Many web sites ask us to login before downloading real contents files, and restrict us to download files from it with a cli program such as wget or curl.

So we must download files with a browser, instead of wget/curl. But this way, the modified time of files are the time of the downloading action, not the real modified time.

I want to get the real modified time. Is there a easy way to do it? or a add-on/extension of browsers( Chromium / FireFox )?

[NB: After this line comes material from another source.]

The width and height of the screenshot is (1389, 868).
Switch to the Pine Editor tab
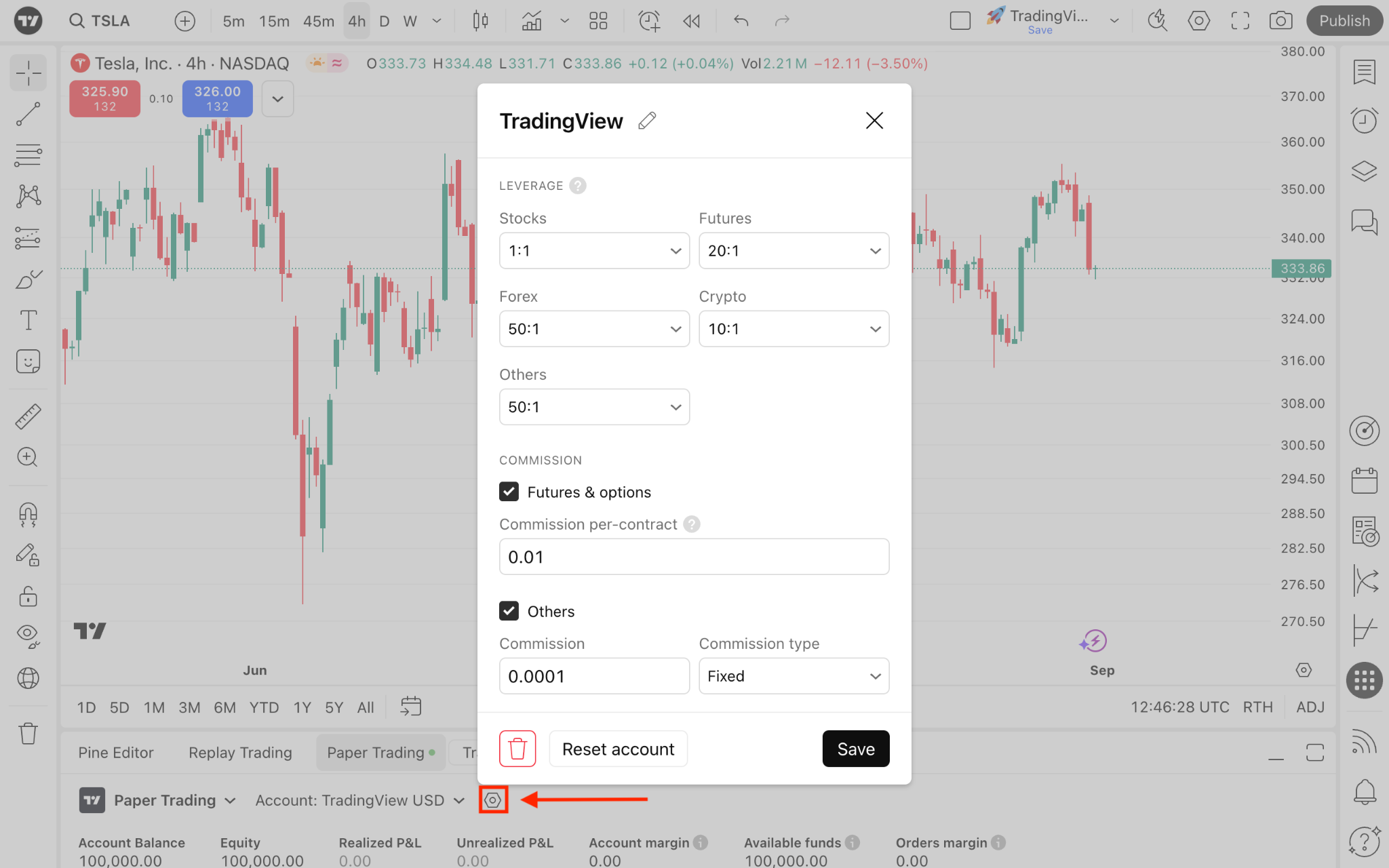[x=115, y=753]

  • Maybe check out the "cliget" Firefox extension. It doesn't do what you ask but could be interesting nonetheless.
    – Daniel B
    Jul 30, 2022 at 9:24
  • If the file is zipped, although the zip file itself is not the correct date, the content inside is.
    – LPChip
    Jul 30, 2022 at 11:33
  • @DanielB Thanks a lot!!! I tried this extension, it works, at least let me downloaded successfully a file from Nvidia develop site with wget!
    – Leon
    Jul 31, 2022 at 1:39

1 Answer 1


See Time-Stamping Usage.

Basically, if the web-server returns a Last-Modified header for wget, then to set the local last-modified time to the origin's date-time, use:

wget -S URL

This will work for both HTTP(S) and FTP.

As far as Firefox is concerned, this was discussed since 20 years ago and during many years in the post save original last-modified date on file downloads.

Finally, this was rejected and the following workaround was proposed:

This combination is the last one that will preserve the last-modified time.

As regarding Chrome, this was also discussed in the long-running post Issue 4574: Feature request: preserve timestamps on downloaded files, but nothing ever came out of it.

Conclusion : Seems like wget is the only one, the browsers won't do it, by design.

  • OP wants a browser-based solution.
    – Daniel B
    Jul 30, 2022 at 20:21
  • But many web sites doesn't allow us to use wget, they enforce us to login before we can download anything.
    – Leon
    Jul 31, 2022 at 1:37
  • I extended my answer. Wget is finally the only option.